Burke meets my incredulous stare. "Hey, it's got carbs and protein," he says, shrugging his skinny shoulders. Then he offers the first lesson in my long journey toward nutritional excellence. "Recovery," he says, "has nothing to do with being a Food Nazi."

IN THE LOUD world of sports nutrition, with its multimillion-dollar endorsement deals and outrageous claims of performance enhancement, Burke and his laid-back dietary pragmatism would be easy to miss altogether. Yet over the last decade, his work on muscle recovery-that is, on the foods and fluids your body needs after hard exercise-has emerged as the revelatory missing link in sports nutrition. Although eating before and during extended exercise has long been conventional wisdom, Burke was among the first to package and popularize the idea that what you consume after a workout-specifically during the 30- to 60-minute "glycogen window" when muscles are most greedy for infusions of energy from food-can replenish the fuel you've burned up, repair the microtears in your muscle tissue, and flush out the stress hormones that break down muscle protein during exercise. Recovery, we have come to understand, is when your muscles and cardiovascular system evolve, compensating for exercise's extra demands. And without proper recovery, there can be no athletic progress. Indeed, recovery nutrition has proven so effective that Burke's band of disciples now includes fat-tire legend Gary Fisher, six-time Ironman winner Dave Scott, nine-time New York Marathon champ Grete Waitz, many U.S. Olympic swimmers, and the entire Colorado Avalanche hockey team. "The old theory was that recovery was just something that happened after you trained hard, and there was really nothing you could do to speed up the process," says former Olympic cyclist Chris Carmichael, Lance Armstrong's coach. "Burke changed all that."

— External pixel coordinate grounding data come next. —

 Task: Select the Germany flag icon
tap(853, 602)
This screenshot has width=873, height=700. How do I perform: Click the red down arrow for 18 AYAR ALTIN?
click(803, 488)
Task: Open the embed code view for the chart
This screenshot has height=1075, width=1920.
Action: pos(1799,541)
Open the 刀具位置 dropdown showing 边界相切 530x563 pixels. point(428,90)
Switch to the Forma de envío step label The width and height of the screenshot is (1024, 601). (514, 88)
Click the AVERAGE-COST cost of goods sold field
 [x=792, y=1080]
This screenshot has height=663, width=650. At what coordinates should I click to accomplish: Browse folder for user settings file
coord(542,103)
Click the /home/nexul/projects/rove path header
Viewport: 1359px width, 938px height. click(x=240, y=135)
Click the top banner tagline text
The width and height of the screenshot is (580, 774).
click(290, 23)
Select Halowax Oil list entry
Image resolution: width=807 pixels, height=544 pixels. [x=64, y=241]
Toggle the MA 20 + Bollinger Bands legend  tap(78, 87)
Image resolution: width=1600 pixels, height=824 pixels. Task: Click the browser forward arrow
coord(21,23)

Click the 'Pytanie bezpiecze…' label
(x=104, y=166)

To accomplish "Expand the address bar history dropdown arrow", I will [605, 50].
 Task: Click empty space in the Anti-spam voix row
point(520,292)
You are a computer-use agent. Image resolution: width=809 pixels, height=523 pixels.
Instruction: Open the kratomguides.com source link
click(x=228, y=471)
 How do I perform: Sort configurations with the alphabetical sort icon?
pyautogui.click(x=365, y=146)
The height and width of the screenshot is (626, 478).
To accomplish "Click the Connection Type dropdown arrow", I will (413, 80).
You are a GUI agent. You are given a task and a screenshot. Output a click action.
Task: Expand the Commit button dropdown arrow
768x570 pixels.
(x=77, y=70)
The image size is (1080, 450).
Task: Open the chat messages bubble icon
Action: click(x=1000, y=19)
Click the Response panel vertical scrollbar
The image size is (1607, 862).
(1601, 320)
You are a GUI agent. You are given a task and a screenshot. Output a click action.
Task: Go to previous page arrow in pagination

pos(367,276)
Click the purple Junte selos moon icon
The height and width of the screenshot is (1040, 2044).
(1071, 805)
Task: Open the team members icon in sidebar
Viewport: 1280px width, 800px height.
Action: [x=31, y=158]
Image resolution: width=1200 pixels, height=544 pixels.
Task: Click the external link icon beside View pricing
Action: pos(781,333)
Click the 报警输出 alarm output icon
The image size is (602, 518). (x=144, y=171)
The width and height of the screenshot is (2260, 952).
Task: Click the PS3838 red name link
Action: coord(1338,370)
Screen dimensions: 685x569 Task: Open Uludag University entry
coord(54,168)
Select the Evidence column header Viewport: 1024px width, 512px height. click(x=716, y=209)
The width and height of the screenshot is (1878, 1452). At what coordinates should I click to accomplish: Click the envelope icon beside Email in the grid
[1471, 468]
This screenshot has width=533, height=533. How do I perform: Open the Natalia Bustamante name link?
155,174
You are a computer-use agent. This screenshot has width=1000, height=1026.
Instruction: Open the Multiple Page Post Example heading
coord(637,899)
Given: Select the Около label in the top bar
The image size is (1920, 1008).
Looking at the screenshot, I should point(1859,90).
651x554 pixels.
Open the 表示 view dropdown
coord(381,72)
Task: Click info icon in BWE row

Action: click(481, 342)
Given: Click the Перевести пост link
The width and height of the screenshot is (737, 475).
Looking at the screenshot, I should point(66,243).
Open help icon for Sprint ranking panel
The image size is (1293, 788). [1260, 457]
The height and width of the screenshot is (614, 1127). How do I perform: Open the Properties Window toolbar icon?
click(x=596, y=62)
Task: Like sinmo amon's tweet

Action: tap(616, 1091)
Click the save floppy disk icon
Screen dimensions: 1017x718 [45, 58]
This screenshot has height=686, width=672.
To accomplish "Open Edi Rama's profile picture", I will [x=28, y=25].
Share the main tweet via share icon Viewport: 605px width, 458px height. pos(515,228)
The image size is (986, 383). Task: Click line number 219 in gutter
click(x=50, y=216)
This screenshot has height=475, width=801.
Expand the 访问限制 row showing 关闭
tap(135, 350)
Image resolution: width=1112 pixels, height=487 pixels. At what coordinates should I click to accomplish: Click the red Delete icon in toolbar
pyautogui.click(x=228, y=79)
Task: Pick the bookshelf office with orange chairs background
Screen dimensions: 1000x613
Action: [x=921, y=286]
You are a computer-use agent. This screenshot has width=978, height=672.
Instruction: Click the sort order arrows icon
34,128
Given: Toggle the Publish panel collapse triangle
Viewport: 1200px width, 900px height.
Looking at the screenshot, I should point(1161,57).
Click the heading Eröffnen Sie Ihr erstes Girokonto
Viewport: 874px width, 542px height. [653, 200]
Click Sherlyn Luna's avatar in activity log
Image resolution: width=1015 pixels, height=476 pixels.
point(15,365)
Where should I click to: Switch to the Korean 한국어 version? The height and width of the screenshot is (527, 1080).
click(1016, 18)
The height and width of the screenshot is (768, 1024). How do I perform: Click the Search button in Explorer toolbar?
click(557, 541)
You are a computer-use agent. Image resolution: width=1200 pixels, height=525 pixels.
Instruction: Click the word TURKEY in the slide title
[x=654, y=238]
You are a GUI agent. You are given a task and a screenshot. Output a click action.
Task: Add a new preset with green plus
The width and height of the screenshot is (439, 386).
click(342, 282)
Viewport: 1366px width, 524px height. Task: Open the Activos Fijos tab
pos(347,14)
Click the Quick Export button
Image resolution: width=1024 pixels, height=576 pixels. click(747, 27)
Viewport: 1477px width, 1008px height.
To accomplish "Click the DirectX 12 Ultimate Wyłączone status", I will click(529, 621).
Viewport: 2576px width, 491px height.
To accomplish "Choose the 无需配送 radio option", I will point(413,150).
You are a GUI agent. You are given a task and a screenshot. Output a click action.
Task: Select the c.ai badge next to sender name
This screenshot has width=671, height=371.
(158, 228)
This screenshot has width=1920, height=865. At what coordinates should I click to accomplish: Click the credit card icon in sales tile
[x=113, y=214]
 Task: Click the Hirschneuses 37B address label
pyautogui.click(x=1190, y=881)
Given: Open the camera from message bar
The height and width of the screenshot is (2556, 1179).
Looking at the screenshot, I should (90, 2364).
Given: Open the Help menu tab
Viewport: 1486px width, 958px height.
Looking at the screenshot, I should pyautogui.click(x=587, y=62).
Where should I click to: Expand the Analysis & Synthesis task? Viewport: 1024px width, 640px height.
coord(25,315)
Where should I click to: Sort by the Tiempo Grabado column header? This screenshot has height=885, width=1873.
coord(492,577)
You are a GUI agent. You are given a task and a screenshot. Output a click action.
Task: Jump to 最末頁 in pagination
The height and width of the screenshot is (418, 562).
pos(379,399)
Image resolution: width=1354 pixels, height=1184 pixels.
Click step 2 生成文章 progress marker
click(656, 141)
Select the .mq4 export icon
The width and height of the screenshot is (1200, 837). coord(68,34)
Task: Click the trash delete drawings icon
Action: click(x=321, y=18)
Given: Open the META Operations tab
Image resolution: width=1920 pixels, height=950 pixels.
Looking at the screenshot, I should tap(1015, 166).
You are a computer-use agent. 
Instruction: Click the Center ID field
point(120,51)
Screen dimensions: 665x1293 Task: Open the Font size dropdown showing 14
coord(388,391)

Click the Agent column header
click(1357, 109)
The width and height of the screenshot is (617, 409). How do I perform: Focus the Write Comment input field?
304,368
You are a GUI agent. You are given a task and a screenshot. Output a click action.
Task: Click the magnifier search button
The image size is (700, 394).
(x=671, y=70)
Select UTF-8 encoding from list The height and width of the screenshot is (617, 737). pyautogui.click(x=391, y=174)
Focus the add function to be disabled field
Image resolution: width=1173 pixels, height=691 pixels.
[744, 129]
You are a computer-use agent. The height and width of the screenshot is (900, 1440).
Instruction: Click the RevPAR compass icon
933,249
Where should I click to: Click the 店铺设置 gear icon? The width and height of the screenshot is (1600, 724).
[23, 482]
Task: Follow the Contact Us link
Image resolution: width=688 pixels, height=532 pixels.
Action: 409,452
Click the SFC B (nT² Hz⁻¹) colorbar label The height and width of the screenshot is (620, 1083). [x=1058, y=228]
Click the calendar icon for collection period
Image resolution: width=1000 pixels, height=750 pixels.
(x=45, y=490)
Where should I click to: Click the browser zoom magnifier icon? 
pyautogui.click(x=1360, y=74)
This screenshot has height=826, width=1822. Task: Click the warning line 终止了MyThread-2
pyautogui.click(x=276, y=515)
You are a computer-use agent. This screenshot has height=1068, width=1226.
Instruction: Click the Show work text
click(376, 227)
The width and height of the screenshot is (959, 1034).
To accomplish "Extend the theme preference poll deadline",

Happily, Burke isn't just interested in ministering to the pros. For although he knows precisely what nutrients professional athletes need to come back stronger the next day, Burke has a broader mission. Simply put, he believes that anyone who exercises-amateur triathletes, mountain bikers, snowboarders, rock rats, hell, even a cubicle-bound desk jockey who staggers his way up Mount Hood once every couple of years-can benefit, substantially, from a course in recovery nutrition. "You'd be amazed," says Burke, "how many people finish their workout, head back to the office, have some Doritos and a Coke, then wonder why they feel so burned-out."

It's enough to make a scientist weep-and to do everything he can to spread his nutrition gospel to the unconverted. Accordingly, Burke's liturgy is presented like an athlete's user manual in Optimal Muscle Recovery, dividing recovery into four easy- to-grasp steps that Burke has branded as R4 (restoring fluids, replenishing fuel, reducing muscle stress, and rebuilding muscle protein). And just to make sure we don't screw it up, he's gone a step further by helping design a prepackaged drink mix-Endurox R4, made by a company called PacificHealth Laboratories Inc.-based on his recovery program.

No surprise, the modest success of Endurox R4 has sparked a stampede of imitators for whom "recovery" is a million-dollar mantra. Everyone's got-or soon will launch-a recovery product, from boutique offerings like Hammer Nutrition's Hammer Pro (with 100 percent glutamine enhanced whey protein) and Smartfuel's Biofix ("the ultimate recovery drink") to the big boys' products like Champion Nutrition's Revenge Pro and Gatorade's forthcoming Energy Drink. And while most companies make their own claims about their products, hoping to distinguish themselves from the competition, many have not only glommed on to Burke's basic premise, but are intent on committing the marketing dollars to launch a full-scale recovery-nutrition movement. Alas, in yet another variation on a classic business phenomenon, the mild-mannered doctor is now, like a bonking cyclist ahead of the peloton, in danger of being overtaken and left behind by his idea.